The comment which follows is NOT about Kabekew's situation:
Haha, I don't know how you could convince your relative to give up his wrap account. For example, you could post his holdings here and 20 of us could devise alternative portfolios. 12 months later we could look at the result, and maybe 12 would have beaten the results he got in real life. But still, he'd maintain that it proves nothing, since it was just one year--and he'd be right! We could do the same thing for 10 years, generally besting his returns, but still he'd probably be unconvinced because the sample size is too small. So, to get a big enough sample size you'd have to look at the results of ALL advisors compared to mixes of indexes--and we know how this turns out: Advisor's trail consistently (once costs, fees, and tax implications are included). But here's the rub: That's an average, it's not HIS advisor--HIS guy knows how to do it.
In what other area of our lives can we pay an "expert" working for a big, well-respected company and receive so little in return? (okay, maybe annuity salesmen are in the lead).
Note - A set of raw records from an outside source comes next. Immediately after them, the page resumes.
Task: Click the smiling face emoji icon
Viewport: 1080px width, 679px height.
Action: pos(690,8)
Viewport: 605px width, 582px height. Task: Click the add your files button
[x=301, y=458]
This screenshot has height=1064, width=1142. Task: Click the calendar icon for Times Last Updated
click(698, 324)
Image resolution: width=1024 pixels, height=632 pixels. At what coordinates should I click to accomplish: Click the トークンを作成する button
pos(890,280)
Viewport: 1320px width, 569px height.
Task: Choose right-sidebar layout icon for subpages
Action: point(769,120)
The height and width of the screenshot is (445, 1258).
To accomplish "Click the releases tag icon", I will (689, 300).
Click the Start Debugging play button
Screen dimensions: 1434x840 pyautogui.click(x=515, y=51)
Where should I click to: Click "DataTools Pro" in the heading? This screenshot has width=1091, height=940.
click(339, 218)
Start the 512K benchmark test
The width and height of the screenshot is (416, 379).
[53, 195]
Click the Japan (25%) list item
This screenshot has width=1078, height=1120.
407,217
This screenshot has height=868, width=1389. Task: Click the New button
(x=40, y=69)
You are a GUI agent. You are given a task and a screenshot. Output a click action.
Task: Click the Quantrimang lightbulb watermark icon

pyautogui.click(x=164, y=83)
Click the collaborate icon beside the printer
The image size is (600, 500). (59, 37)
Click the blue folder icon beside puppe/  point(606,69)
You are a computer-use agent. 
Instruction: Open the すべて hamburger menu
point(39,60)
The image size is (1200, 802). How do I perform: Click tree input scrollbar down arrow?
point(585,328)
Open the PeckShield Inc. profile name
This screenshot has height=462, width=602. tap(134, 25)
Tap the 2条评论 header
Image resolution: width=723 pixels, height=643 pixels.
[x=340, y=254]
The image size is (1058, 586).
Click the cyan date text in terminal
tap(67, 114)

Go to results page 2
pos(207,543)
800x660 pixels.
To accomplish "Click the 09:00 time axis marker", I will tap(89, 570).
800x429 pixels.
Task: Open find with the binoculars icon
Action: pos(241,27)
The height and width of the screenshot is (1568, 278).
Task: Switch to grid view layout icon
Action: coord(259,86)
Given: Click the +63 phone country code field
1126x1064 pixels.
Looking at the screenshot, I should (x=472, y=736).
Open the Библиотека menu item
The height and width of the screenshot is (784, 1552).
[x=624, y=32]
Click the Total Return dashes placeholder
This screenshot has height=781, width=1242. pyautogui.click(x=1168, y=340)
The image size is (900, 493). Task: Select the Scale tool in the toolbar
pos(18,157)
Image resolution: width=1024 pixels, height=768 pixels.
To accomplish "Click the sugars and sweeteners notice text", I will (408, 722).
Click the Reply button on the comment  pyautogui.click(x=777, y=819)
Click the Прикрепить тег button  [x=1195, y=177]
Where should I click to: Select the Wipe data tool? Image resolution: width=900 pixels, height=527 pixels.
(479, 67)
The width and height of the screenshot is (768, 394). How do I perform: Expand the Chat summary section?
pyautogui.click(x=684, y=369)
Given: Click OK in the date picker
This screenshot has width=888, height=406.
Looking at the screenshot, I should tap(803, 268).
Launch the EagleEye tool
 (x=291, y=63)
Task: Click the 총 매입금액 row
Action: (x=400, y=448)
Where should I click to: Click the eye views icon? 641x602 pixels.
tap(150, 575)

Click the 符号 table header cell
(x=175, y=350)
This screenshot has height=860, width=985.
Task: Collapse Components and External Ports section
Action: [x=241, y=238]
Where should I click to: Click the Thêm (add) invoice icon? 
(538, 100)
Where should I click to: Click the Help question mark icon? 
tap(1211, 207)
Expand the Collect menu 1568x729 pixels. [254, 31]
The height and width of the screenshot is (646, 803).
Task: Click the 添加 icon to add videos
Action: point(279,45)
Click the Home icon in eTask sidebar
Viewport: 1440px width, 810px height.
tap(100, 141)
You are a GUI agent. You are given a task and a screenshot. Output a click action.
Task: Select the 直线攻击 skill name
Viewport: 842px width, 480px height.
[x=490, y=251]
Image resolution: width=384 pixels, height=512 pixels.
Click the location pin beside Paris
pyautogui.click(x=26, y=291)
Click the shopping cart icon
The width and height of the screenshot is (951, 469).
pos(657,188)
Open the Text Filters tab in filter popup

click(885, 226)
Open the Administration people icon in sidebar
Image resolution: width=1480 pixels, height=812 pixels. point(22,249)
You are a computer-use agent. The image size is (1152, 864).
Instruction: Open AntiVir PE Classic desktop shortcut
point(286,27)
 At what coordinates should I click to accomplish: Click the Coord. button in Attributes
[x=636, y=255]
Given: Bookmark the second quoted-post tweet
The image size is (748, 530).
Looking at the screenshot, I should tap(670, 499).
It's just a little hard to believe that these advisors (particularly ones who are "exclusive" and won't let just any client in) could add no value at all.

It's interesting that the academic consensus of "what works" is so far removed from the information promulgated by most brokers (and some financial advisors). But Swedrow, Ferri, and Bernstein are dull and have a small following. Cramer is a superstar (or he was).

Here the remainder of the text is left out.